What you have to do>
Answer from the abstract on mortality in serious mental illness:
1. Which diagnoses were counted as SMI cases?
2. How many SMI cases and how many deaths were identified?
3. Which HoNOS-measured factor was mortality found to be associated with, in contrast to hallucinations, delusions, and overactive-aggressive behaviour?

Text for analysis>
Objective: To determine if aggression, hallucinations or delusions, and depression contribute to excess mortality risk observed in individuals with serious mental illness (SMI).
Methods: We identified SMI cases (schizophrenia, schizoaffective and bipolar disorder) aged≥15years in a large secondary mental healthcare case register linked to national mortality tracing. We modelled the effect of specific symptoms (HoNOS subscales) on all-cause mortality using Cox regression.
Results: We identified 6880 SMI cases (242 deaths) occurring 2007-2010. Bipolar disorder was associated with reduced mortality risk compared to schizophrenia (HR 0.7; 95% CI 0.4-0.96; p=0.028). Mortality was not significantly associated with hallucinations and delusions or overactive-aggressive behaviour, but was associated with physical illness/disability. There was a positive association between mortality and subclinical depression among individuals with schizophrenia (HR 1.5; 1.1-2.2; p=0.019) but a negative association with subclinical and more severe depression among those with schizoaffective disorder (HR 0.1; 0.02-0.4; p=0.001 and 0.3; 0.1-0.8; p=0.021, respectively).
Conclusions: The recognised increased risk of mortality in SMI did not appear to be influenced by severity of hallucinations, delusions, or overactive-aggressive behaviour. Physical illness and lifestyle may need to be addressed and the relationship between depression and mortality requires further investigation.

Record extracts>

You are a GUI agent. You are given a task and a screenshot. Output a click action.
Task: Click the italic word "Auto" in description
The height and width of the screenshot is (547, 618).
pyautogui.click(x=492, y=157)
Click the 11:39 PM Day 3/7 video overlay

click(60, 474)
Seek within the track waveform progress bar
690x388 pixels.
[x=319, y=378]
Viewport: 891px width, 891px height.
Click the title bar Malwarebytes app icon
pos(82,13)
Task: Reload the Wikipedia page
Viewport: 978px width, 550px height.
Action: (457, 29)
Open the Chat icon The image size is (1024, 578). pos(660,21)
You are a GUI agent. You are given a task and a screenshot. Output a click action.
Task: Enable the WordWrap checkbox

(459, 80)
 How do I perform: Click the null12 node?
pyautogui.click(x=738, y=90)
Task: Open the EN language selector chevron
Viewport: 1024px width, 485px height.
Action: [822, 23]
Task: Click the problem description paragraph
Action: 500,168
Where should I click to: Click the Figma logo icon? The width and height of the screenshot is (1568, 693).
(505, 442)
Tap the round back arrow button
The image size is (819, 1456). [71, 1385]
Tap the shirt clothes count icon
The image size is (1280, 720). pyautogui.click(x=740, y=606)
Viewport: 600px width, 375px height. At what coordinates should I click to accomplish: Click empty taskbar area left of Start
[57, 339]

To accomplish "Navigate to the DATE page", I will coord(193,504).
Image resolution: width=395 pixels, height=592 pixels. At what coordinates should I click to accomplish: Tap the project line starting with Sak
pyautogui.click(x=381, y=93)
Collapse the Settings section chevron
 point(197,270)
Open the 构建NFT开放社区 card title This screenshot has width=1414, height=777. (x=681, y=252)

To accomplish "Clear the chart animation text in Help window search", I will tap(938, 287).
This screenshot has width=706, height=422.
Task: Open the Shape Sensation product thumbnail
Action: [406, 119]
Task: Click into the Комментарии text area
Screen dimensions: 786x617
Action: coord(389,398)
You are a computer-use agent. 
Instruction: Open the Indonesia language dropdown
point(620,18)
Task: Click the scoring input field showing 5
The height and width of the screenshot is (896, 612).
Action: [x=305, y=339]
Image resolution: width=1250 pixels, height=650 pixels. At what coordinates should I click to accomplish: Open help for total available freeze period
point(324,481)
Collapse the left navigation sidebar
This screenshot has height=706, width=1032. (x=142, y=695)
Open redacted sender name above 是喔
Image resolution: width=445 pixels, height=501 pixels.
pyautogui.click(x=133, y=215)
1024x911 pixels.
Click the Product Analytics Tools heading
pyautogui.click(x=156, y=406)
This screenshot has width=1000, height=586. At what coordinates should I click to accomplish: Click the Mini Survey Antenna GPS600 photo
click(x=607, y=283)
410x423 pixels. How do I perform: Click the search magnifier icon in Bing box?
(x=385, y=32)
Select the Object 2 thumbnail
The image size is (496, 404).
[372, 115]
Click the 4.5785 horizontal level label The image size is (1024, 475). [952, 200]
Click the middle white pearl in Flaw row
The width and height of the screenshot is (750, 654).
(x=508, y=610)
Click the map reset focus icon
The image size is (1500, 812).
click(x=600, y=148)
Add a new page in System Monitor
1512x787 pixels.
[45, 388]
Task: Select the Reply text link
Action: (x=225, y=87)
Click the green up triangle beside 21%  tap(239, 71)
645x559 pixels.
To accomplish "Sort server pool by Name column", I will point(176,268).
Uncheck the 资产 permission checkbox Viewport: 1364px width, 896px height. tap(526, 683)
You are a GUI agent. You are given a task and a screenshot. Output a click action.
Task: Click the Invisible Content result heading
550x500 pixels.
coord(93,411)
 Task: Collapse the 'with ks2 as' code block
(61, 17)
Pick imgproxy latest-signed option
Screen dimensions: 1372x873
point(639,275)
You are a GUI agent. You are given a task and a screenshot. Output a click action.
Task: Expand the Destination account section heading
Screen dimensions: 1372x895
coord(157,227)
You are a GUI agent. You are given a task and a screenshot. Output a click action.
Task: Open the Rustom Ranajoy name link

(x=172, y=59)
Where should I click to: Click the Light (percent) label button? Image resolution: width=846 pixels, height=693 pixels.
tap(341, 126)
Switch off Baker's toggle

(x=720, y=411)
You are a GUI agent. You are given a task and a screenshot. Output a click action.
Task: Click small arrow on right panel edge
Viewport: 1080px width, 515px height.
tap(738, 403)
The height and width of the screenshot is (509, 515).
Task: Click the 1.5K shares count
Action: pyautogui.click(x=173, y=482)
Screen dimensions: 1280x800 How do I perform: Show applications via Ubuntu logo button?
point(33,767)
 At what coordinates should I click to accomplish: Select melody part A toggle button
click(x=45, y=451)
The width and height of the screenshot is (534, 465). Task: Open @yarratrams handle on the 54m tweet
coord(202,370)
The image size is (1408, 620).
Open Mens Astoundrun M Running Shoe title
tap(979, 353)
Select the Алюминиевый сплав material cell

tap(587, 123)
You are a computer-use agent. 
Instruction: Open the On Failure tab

Result below>
1. Schizophrenia, schizoaffective disorder, and bipolar disorder.
2. 6880 SMI cases and 242 deaths.
3. Physical illness/disability.